▶ PROVIDED PASSAGE
* Start *
High Court [1999] HCA 15 (14 April 1999)

Overview

On 30 March 1987 the respondents invested $2m (unsuccessfully) in Trawl Industries (TIA) and acquired a 50% interest in the company. Just over two years later TIA went into receivership and was subsequently wound up, resulting in substantial losses to the respondent.

The appellant was the largest pet food manufacturer in Australia. TIA acquired, processed and sold fish, which the the appellant used in manufacturing its pet food.

The respondents sued the appellant, alleging that at the time of their investment the appellant had engaged in misleading or deceptive conduct contrary to s 52 of the Trade Practices Act 1974.

The trial judge found no misleading or deceptive conduct.

An appeal to the Full Federal Court was partly successful.

Facts

On 30 March 1987 the respondents invested $2m (unsuccessfully) in Trawl Industries (TIA) and acquired a 50% interest in the company. Just over two years later TIA went into receivership and was subsequently wound up, resulting in substantial losses to the respondent.

The appellant was the largest pet food manufacturer in Australia. TIA acquired, processed and sold fish, which the the appellant used in manufacturing its pet food.
* End *
▶ DATA FOR THE TASK
* Start *
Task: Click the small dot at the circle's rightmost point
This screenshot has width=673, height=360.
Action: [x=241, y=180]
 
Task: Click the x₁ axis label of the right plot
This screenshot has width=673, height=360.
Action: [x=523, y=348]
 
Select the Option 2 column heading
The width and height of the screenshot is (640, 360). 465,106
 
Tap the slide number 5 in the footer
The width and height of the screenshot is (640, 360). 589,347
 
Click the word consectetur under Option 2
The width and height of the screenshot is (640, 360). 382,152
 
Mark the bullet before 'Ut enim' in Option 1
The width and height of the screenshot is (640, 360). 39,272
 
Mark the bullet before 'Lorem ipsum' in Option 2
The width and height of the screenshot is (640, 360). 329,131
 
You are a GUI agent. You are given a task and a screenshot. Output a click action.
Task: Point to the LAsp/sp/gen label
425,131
* End *
* Start *
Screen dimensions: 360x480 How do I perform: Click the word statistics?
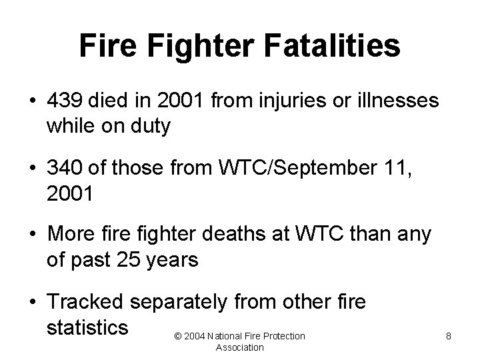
* End *
▶ TASKS TO CARRY OUT
1 > Extract the stretch of the High Court case summary from "The respondents sued" through "was partly successful.", word for word.
2 > Copy the records exactly, from the line that contains "Task: Click the small" through the line that contains "The width and height of the screenshot is (640, 360). 465,106", including both of those lines.

▶ REPLIES
1 >
The respondents sued the appellant, alleging that at the time of their investment the appellant had engaged in misleading or deceptive conduct contrary to s 52 of the Trade Practices Act 1974.

The trial judge found no misleading or deceptive conduct.

An appeal to the Full Federal Court was partly successful.

2 >
Task: Click the small dot at the circle's rightmost point
This screenshot has width=673, height=360.
Action: [x=241, y=180]
 
Task: Click the x₁ axis label of the right plot
This screenshot has width=673, height=360.
Action: [x=523, y=348]
 
Select the Option 2 column heading
The width and height of the screenshot is (640, 360). 465,106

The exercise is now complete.